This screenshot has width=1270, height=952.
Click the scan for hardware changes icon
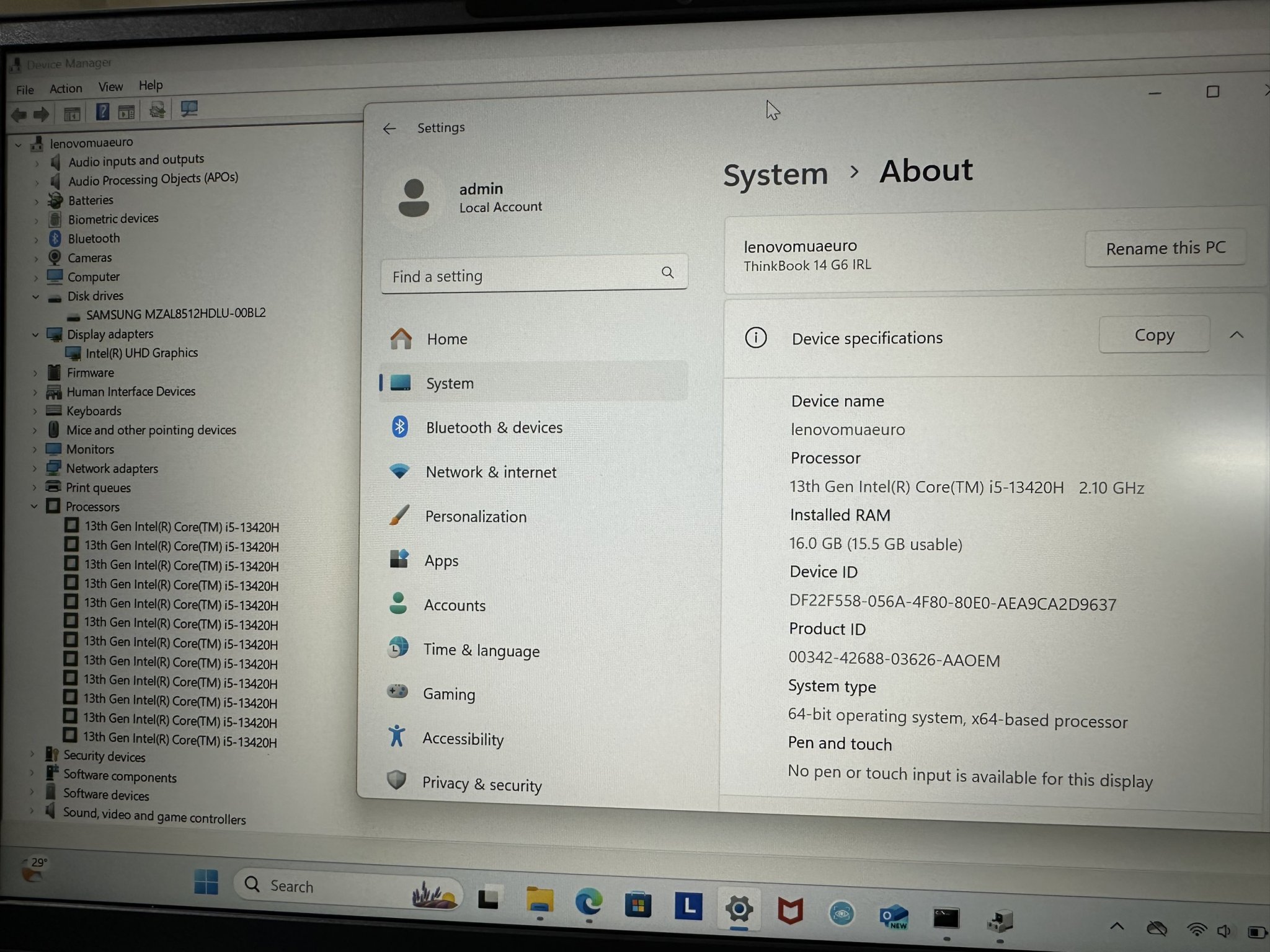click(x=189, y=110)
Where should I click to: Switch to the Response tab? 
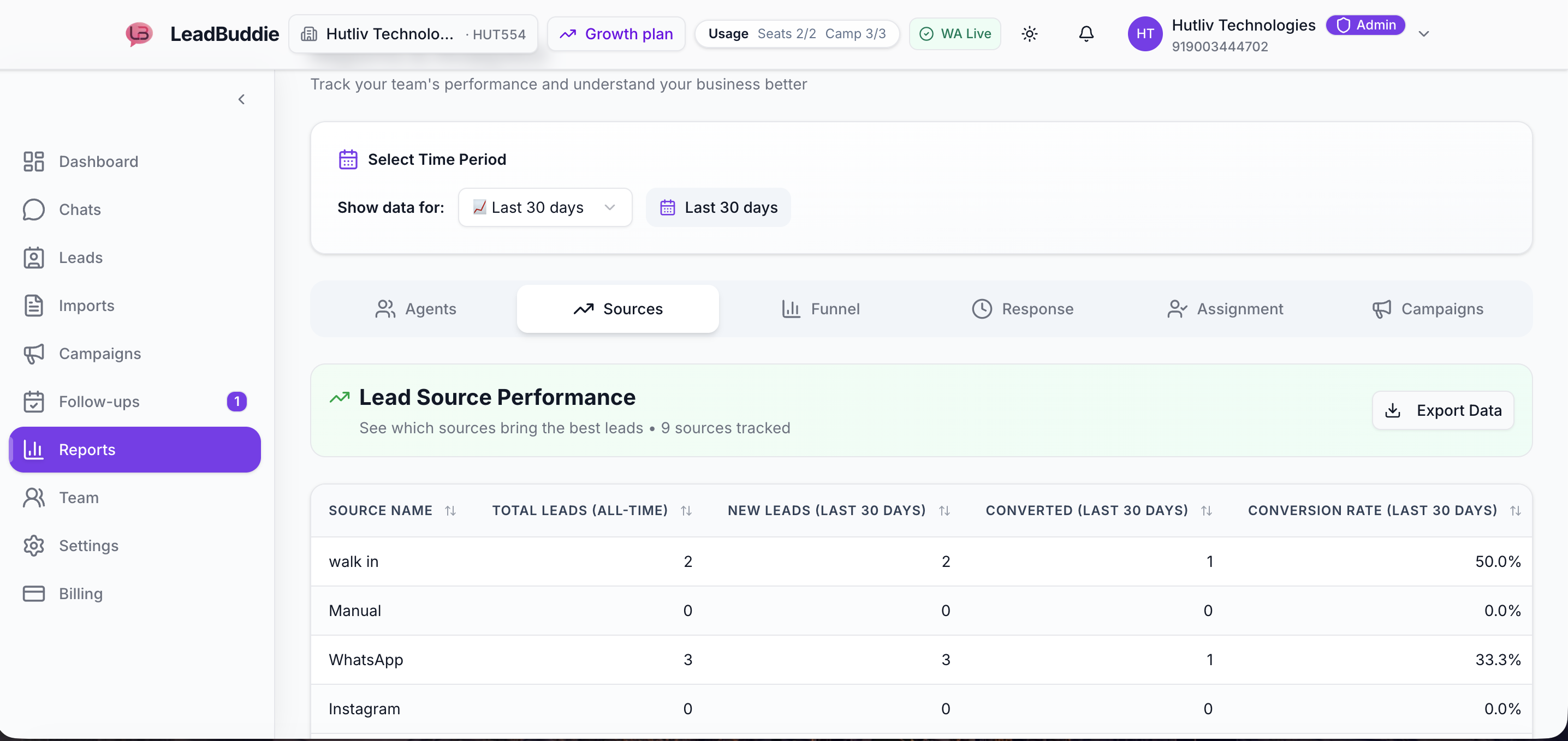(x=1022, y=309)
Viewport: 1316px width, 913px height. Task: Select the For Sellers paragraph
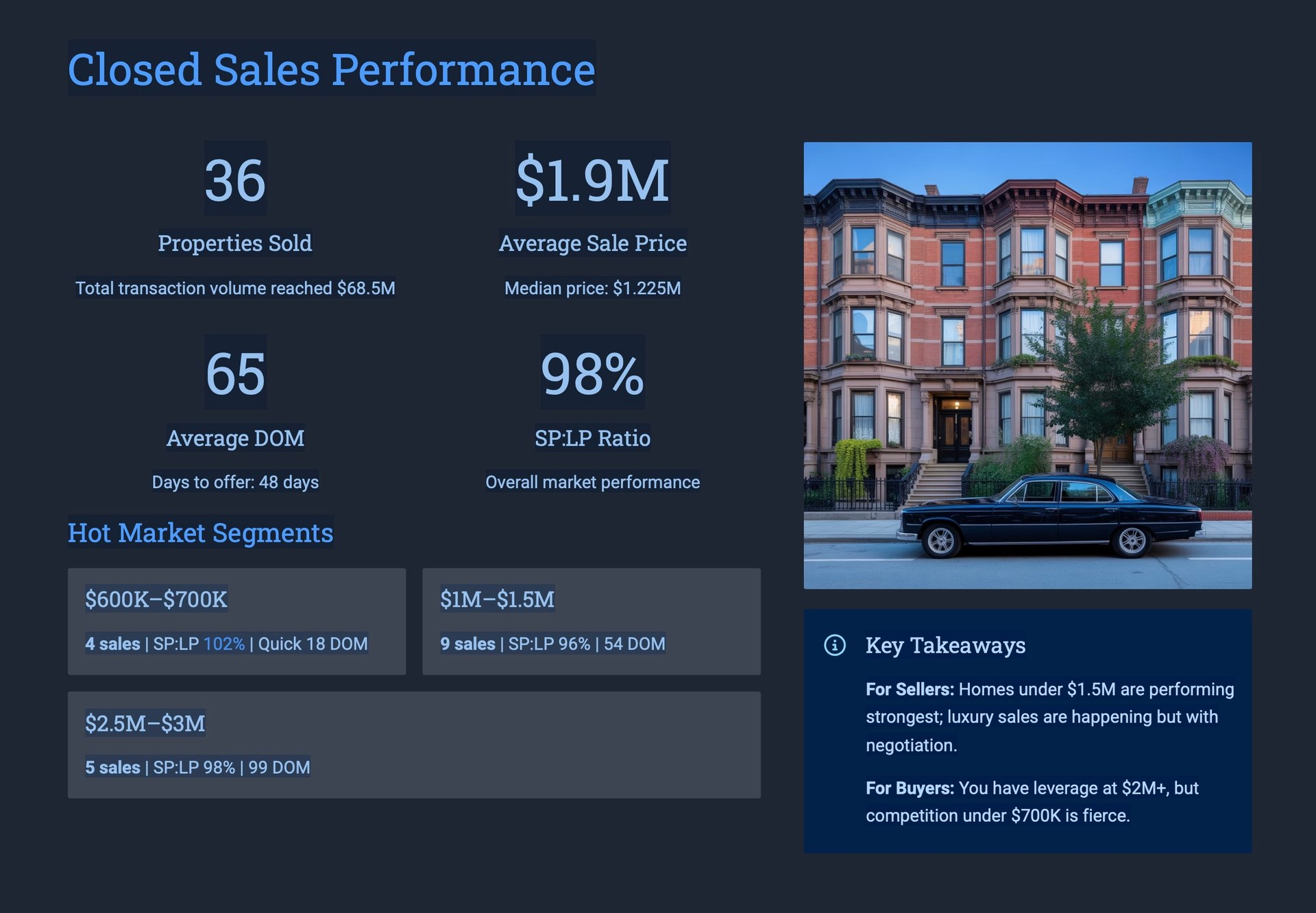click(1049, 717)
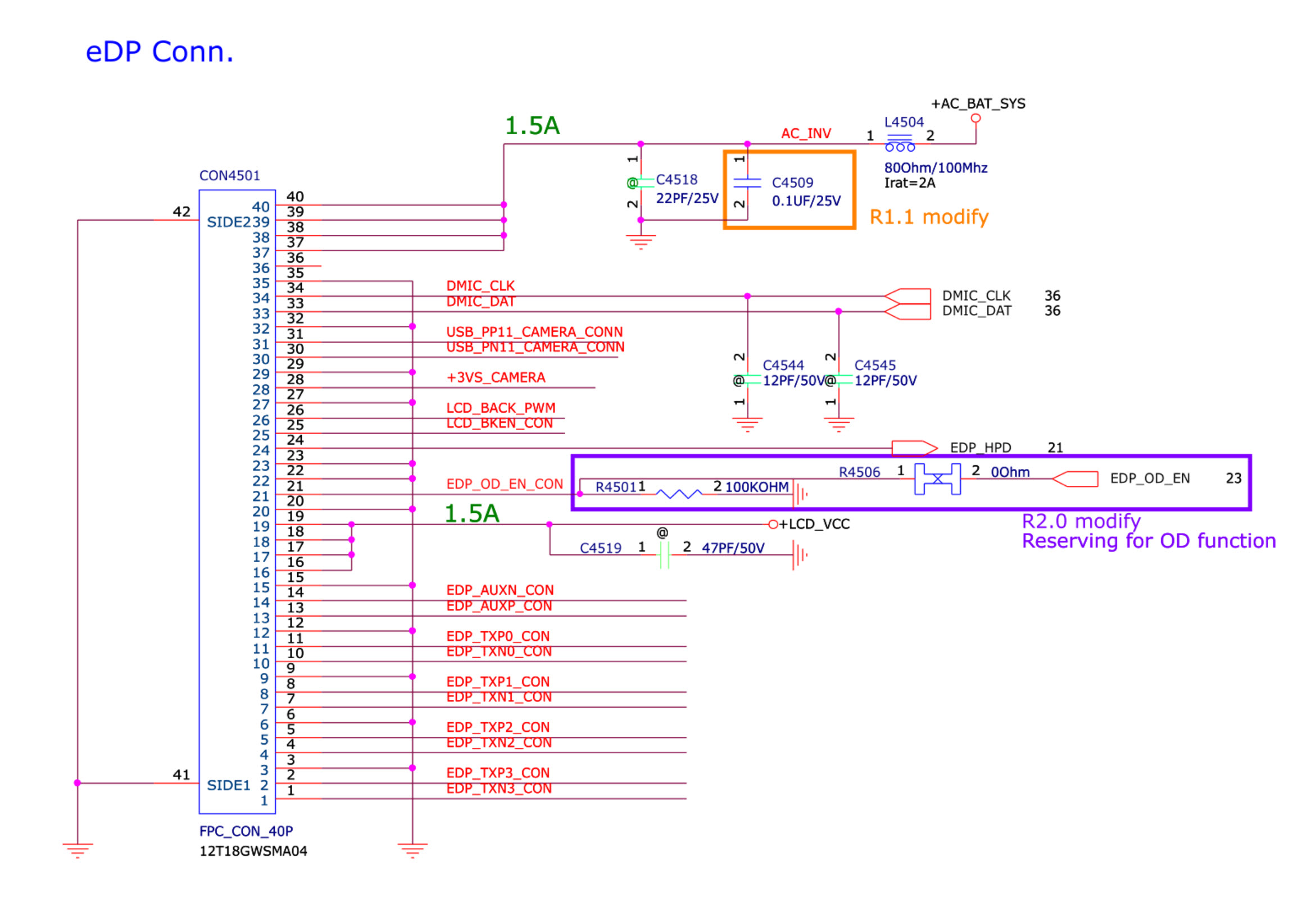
::::::::
Each record is to be restated word for word; no picture goes in.

→ **Reply to the task**:
This screenshot has width=1270, height=952.
Click the scan for hardware changes icon
click(x=189, y=110)
Where should I click to: Switch to the Response tab? 
(x=1022, y=309)
Viewport: 1316px width, 913px height. Task: Select the For Sellers paragraph
click(1049, 717)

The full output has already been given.